The time complexity is O(n).

You can find the code below:

//Quick-Select, put the k-th smallest number in a[k-1]  
void QuickSelect( int a[], int k, int left, int right )
{
    int i, j;
    int pivot;

    if( left + cutoff <= right )
    {
        pivot = median3( a, left, right );
        //set the median as the pivot, this can avoid the wort case, to some extent
        i = left; j = right - 1;
        for( ; ; )
        {
            while( a[ ++i ] < pivot ){ }
            while( a[ --j ] > pivot ){ }
            if( i < j )
                swap( &a[ i ], &a[ j ] );
            else
                break;
        }
        //reset the pivot
        swap( &a[ i ], &a[ right - 1 ] );  

        if( k <= i )
            QuickSelect( a, k, left, i - 1 );
        else if( k > i + 1 )
            QuickSelect( a, k, i + 1, right );
    }
    else  
        InsertSort( a + left, right - left + 1 );
}

This Quick-Select algorithm is kind of like the partition method in Quick-Sort. Store the N numbers in array S, set the 'median of median' as the pivot. Then divide array into Sa and Sb, Sa<=X<=Sb. If there are more than k elements in Sa, return the smallest k numbers in Sa, otherwise return all the elements in Sa and the smallest k-|Sa| numbers in Sb. In average case the time complexity is O(n).

Furthermore, the book \<Introduction to Algorithms>, in Chapter9 Section9.3, introduced a Select Algorithm whose time complexity is O(n) in the worst case. I recommend you to have a look.

Think Deeper

1.Google interview: input two arrays consisting of integers, sum each two of them we can get a new array, how to find the k-th smallest numbers in this new array?

Analysis:

 ‘Suppose the two arrays are A and B, they all have N numbers, sum each two of them we can get a new array C, which has N^2 elements.
  Then consider these as N sorted arrays:
          A[1]+B[1] <= A[1]+B[2] <= A[1]+B[3] <=…
          A[2]+B[1] <= A[2]+B[2] <= A[2]+B[3] <=…
          …
         A[N]+B[1] <= A[N]+B[2] <= A[N]+B[3] <=…
  The problem turns into finding the smallest k numbers in these N^2 sorted array’

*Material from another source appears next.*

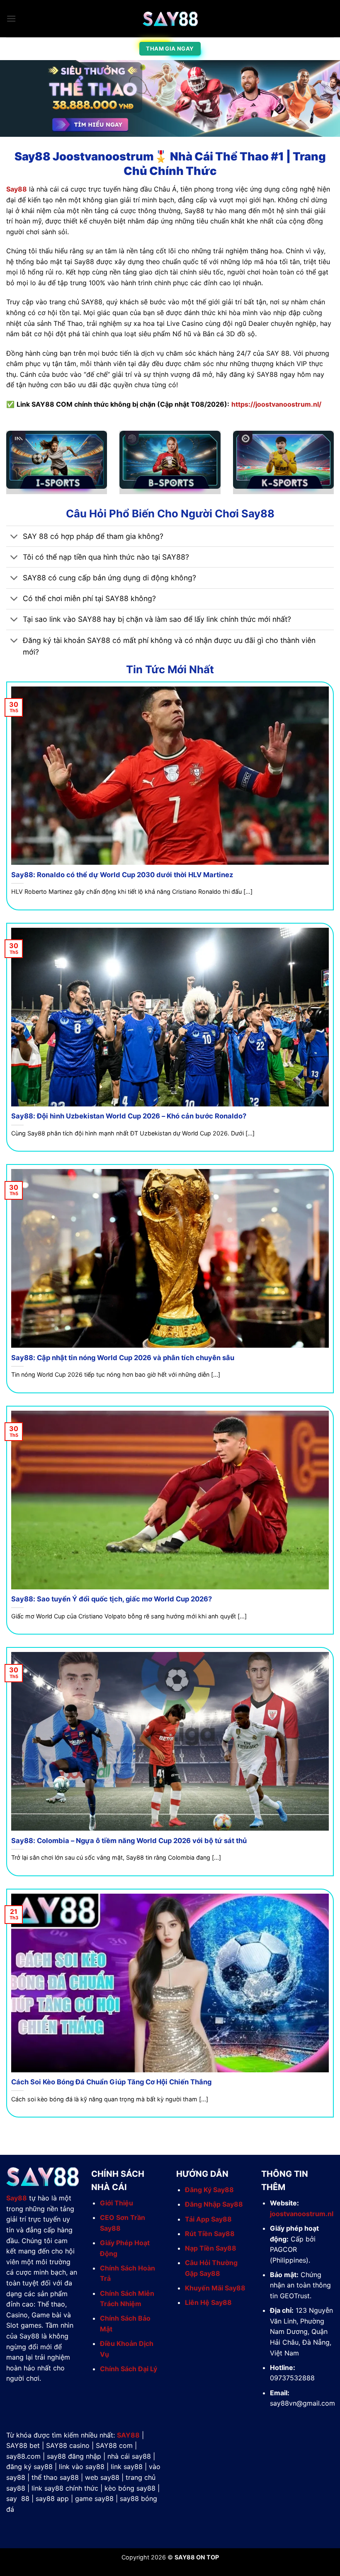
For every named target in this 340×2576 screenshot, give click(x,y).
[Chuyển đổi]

2.Suppose there are two increasing arrays A and B, A=(a1,a2,...,ak), B=(b1,b2,...,bk). For 1<=i, j<=k, find the smallest k (ai+bj). The algorithm is required to be efficient.

3.Given an array a1,a2,a3,...,an and m triples, each triple represents a query. For each query (i, j, k), output the k-th smallest number in ai,ai+1,...,aj.